Speech Enhancement Using Deep Neural Beamformers
Defining speech as the most important means of human communication, the ability to separate audio signals from background interference is crucial. The human auditory system has a remarkable ability separating one sound source from others. We can effortlessly follow one speaker in the presence of other speakers and background noise. But obviously, machines can’t. There, automatic speech recognition (ASR) does not work reliably in noisy environments. Even the most advanced AI technology of today has severe problems understanding and transcribing speech in the presence of background noise and overlapping speech. Background noise occurs frequently in everyday situations – in households, in cafes, public transport services and other busy places. Especially in industrial areas people are exposed to noise frequently. In addition of being dangerous, noise exposure leads to fatigue, increased number of accidents and makes communication difficult. The use of noise protection systems, noise cancellation and noise sensitive ASR systems, help to overcome these problems. Effective noise cancellation and noise sensitive ASR is ill-posed and difficult to solve.

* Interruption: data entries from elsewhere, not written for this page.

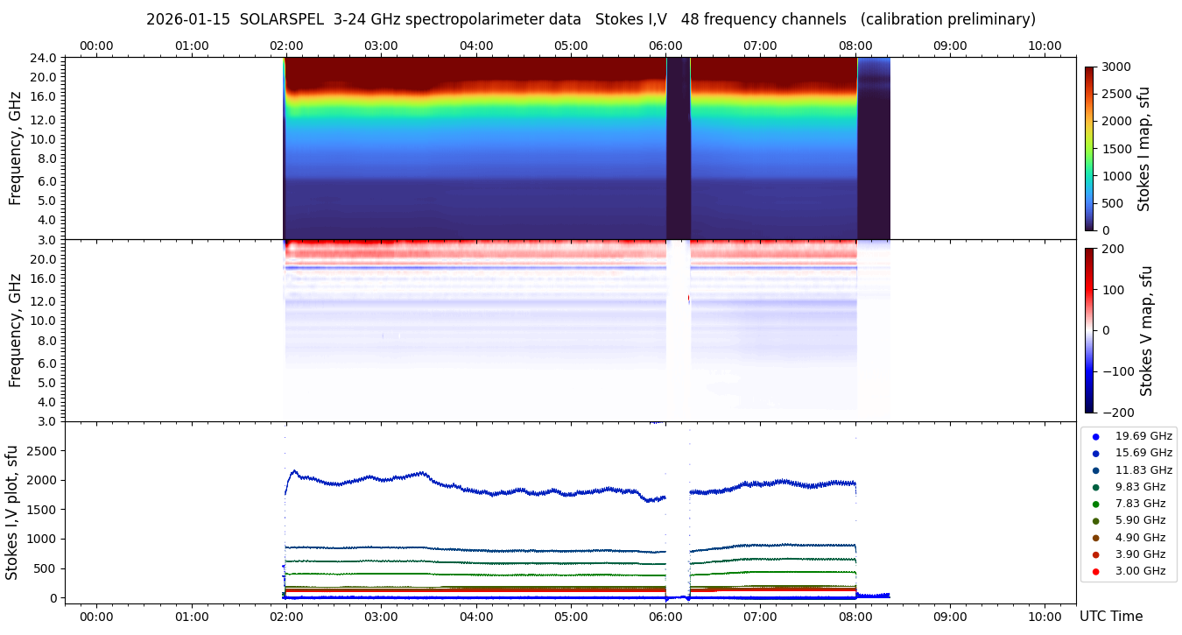Screen dimensions: 1182x635
Task: Select the 15.69 GHz legend marker dot
Action: [1095, 453]
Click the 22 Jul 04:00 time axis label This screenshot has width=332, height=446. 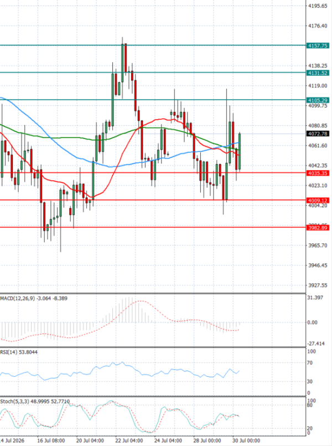pos(129,440)
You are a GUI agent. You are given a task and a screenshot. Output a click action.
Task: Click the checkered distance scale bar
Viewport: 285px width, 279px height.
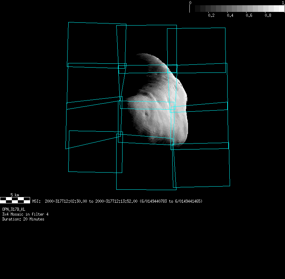[15, 200]
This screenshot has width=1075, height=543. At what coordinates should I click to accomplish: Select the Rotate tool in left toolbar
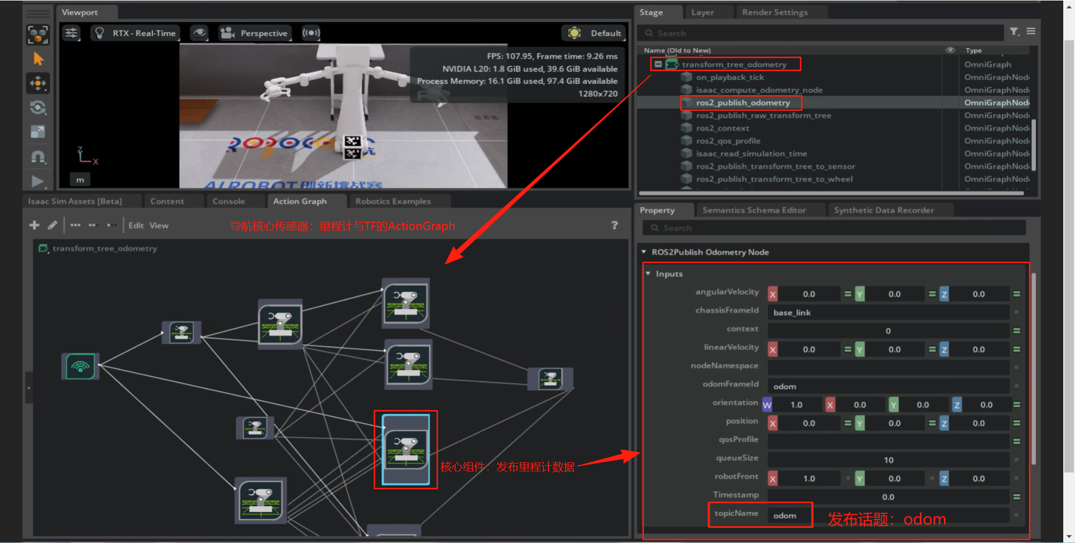[x=38, y=107]
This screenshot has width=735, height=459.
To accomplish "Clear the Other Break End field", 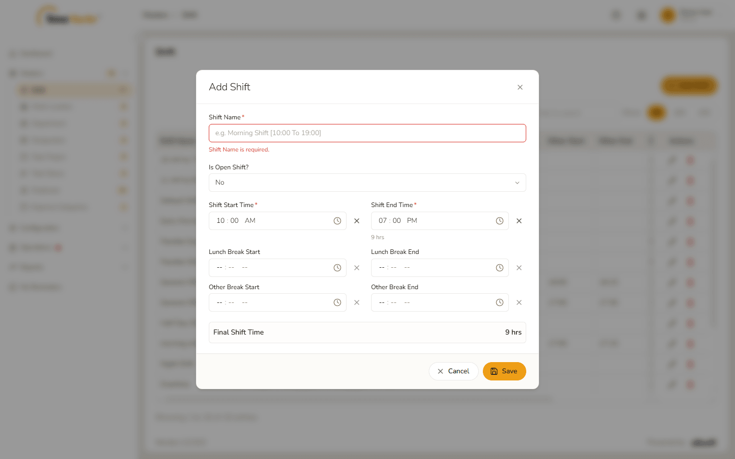I will [519, 302].
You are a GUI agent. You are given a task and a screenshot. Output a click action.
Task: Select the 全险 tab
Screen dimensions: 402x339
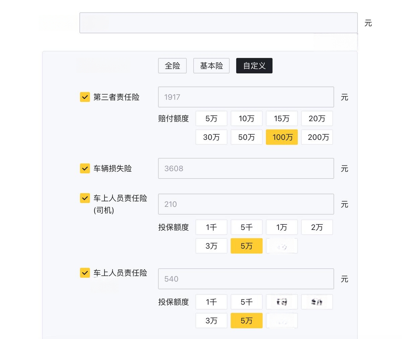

In this thesis however, we present methods to enhance speech corrupted by noise. In particular, we evaluate state-of-the art AI systems, i.e. deep neural networks (DNNs) to enhance single-channel audio recordings using time-frequency gain masks. Similar to the human auditory system, the use of spatial information is beneficial for noise cancellation. Therefore, we use DNNs to estimate a spectral gain mask from noisy, multi-microphone speech signals. These novel data-driven beamforming methods leverage the perceptual audio quality and speech intelligibility significantly. However, mask-based beamforming methods use real-valued DNNs, requiring an entire block of audio data at a time. During this period, the signal statistics are assumed to be constant. This limits the capability to track moving sound sources. Real-valued DNNs do not unfold the full potential of data- driven phase-aware beamforming. Therefore, we propose fully complex-valued DNN (cDNN) beamformers, using complex-valued long short-term memory networks (LSTM), complex-valued feed-forward layers, as well as complex-valued activation functions. By doing so, we do not need to rely on mask-based beamforming methods anymore. CDNNs are able to predict complex-valued beamforming weights directly from complex-valued microphone signals. Unlike a classical beamformer, the model estimates a set of optimal beamforming weights for each time-frequency bin. This leads to statistical significant improvements in terms of perceptual audio quality and speech intelligibility and lower computational complexity compared to state-of-the art systems.